Protected area in South Australia

The Kanku-Breakaways Conservation Park, formerly known as The Breakaways Reserve or simply The Breakaways, is a protected area in northern South Australia, just off the Stuart Highway 33 km north of Coober Pedy.

== Name and history ==
The park got the name "The Breakaways" because the mesas and low hills appear from a distance as if "broken away" from the higher ground of the escarpment. The site is significant for the Antakirinja Matuntjara Yankunytjatjara People, whose name for the area is Umoona, meaning "long life", a name also given to a species of tree found in the area, known as the mulga tree.

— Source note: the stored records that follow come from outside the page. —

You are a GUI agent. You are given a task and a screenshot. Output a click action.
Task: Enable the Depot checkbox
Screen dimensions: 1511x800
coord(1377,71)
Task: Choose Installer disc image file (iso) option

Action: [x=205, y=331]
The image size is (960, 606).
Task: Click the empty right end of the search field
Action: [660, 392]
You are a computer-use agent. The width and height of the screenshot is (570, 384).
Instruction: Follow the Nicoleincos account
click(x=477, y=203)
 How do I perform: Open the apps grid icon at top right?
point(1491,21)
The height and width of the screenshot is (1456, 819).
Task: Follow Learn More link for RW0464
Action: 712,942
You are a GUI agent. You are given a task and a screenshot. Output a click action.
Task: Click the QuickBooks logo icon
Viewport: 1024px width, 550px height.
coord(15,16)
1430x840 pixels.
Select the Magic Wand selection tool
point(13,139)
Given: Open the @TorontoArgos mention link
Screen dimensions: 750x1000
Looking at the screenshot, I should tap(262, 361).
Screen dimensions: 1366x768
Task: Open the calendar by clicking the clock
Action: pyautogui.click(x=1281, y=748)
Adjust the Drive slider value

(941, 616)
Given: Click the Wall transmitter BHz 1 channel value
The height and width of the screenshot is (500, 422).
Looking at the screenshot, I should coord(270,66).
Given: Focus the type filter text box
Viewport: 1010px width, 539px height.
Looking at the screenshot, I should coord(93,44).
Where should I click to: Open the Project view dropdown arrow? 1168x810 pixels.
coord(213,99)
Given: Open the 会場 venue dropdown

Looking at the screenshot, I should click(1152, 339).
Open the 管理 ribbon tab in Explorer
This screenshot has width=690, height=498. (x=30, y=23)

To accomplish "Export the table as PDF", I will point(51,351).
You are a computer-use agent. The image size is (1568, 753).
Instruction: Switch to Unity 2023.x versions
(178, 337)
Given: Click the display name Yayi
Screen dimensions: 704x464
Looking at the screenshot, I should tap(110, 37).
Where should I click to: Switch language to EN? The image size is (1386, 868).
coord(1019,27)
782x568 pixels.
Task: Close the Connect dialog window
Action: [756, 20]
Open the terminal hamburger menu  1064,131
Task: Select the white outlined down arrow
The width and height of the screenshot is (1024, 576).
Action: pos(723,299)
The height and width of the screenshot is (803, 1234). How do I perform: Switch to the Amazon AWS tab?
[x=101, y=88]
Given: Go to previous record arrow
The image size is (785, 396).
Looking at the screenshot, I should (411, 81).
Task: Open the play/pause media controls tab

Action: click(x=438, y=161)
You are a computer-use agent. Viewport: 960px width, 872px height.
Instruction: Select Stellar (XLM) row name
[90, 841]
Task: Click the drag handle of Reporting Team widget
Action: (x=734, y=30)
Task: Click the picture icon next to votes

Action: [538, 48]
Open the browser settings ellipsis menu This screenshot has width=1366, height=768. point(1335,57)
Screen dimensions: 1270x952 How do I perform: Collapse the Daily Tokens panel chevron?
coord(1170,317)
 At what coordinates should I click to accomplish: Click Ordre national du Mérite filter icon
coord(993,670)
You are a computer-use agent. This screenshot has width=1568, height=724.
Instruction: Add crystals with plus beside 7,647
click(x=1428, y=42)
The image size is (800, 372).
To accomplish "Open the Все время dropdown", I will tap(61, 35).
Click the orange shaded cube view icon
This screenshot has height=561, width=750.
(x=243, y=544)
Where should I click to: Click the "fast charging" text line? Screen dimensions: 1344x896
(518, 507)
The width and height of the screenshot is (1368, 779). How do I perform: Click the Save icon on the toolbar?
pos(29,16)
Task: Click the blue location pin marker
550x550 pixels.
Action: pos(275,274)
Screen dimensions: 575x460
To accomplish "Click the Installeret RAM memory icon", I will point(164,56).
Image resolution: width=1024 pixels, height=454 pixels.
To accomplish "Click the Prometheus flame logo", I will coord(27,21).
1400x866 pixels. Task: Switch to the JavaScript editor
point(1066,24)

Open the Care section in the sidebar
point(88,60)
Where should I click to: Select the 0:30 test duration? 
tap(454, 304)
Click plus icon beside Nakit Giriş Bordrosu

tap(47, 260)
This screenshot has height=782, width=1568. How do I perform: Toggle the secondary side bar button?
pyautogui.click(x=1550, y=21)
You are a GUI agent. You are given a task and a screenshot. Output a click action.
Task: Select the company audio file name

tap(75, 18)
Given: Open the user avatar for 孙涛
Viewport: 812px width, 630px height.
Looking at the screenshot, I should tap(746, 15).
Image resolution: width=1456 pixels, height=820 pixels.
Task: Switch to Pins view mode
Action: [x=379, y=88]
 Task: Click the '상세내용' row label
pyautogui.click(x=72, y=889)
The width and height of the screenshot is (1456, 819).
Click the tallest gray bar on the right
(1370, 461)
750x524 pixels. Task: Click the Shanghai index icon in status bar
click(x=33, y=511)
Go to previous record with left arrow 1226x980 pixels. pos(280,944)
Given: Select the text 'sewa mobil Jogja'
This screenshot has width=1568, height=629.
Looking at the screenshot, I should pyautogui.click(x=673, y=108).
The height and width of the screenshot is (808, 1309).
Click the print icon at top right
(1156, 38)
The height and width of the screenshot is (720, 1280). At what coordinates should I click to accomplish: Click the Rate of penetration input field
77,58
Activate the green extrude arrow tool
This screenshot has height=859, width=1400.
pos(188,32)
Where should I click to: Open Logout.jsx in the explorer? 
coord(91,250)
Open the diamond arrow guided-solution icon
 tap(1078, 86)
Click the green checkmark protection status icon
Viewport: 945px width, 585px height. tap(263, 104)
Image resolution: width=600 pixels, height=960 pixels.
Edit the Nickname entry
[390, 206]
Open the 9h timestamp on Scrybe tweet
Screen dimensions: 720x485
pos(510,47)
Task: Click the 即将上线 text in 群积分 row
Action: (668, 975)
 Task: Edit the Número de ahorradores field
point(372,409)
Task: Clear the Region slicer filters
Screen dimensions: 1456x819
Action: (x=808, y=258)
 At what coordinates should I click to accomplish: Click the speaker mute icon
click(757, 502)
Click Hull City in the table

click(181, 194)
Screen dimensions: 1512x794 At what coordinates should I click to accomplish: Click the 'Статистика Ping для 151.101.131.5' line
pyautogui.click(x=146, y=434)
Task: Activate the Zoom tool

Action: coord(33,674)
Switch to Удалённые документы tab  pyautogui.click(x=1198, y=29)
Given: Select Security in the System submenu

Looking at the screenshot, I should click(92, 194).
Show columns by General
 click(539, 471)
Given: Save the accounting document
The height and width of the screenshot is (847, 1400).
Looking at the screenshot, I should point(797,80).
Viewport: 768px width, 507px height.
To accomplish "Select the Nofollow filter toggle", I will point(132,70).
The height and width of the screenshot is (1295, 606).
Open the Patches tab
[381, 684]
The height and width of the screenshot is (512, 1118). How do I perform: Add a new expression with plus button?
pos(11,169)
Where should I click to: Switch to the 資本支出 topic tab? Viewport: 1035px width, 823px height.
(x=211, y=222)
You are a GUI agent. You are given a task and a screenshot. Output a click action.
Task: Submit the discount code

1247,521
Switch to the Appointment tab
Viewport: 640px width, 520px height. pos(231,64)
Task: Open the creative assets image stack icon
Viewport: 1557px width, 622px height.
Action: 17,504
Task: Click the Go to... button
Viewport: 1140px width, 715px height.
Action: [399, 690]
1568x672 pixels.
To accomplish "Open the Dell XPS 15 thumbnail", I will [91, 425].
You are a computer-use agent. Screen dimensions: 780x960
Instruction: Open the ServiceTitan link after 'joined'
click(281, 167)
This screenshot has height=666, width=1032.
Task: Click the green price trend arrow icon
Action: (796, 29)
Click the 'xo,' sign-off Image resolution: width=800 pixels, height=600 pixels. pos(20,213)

The conservation park was renamed as the Kanku-Breakaways Conservation Park on 19 November 2015.

==Management==
The Breakaways CP is managed under a co-management agreement by the Department of Environment, Water, and Natural Resources in conjunction with the Antakirinja Matu-Yankunytjatjara Aboriginal Corporation and the District Council of Coober Pedy.

== Climate ==
The semi-arid desert climatic conditions of the park are similar to those of Coober Pedy, with cool nights and very hot days, and summer temperatures can sometimes exceed 45 °C.

== Access and tours ==
Access to the main lookout over the site is provided by a 5 km dirt road from the sealed Stuart Highway, or alternatively, via the Dog Fence Scenic Tourist Drive Road. A 65.8 km circuit can be made by mountain bike from Coober Pedy along the Stuart Highway to the Breakaways, along the dog fence track and returning to Coober Pedy by the Oodnadatta Track.

Tours from Coober Pedy are conducted by several tour operators. Permits for self-guided visits to the area cost A$10 Per Vehicle ($8 Concession) and are available from the Tourist Information Centre in the District Council Office on Hutchinson Street, Coober Pedy.